Now that the dust has settled, it remains clear that specific jurisdiction, the jurisdiction where the tort was committed, is alive and well.  As such, a manufacturer may be sued in the forum where he sells the product and in which the plaintiff is injured by such product.  However, jurisdiction based on a defendant’s “continuous” presence in a State is no longer a sufficient basis for general jurisdiction.
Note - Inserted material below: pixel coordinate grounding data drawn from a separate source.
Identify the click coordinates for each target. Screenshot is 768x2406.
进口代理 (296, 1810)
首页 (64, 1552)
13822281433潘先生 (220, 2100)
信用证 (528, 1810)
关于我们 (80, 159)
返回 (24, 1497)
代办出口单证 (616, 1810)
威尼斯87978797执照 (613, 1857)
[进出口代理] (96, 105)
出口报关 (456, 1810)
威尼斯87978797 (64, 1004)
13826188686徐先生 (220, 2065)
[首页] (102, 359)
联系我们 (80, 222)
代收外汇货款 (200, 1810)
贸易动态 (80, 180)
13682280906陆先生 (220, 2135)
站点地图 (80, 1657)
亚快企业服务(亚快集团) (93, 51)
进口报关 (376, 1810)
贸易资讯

The practical implication of this line of cases is that plaintiff’s may no longer file huge numbers of cases forums where potentially liable defendants have had continuous and systematic contacts.  They are left with two options:  1) they may go to each states where specific jurisdiction exists; or 2) they may file where a majority of the defendants are “at home”.  Where some states have been slow to recognize Daimler and have found excuses to circumvent it, that door is now firmly shut.  The days of forum shopping to friendly courts are simply over.

Friendly forums for plaintiffs in mass tort cases such as Madison County, Illinois, St. Louis, Missouri and the Southern District of New York may no longer be available because few defendants are “at home” there.  In her dissent, Justice Sotomayor actually observed that Delaware may be the only jurisdiction available to garner numerous defendants.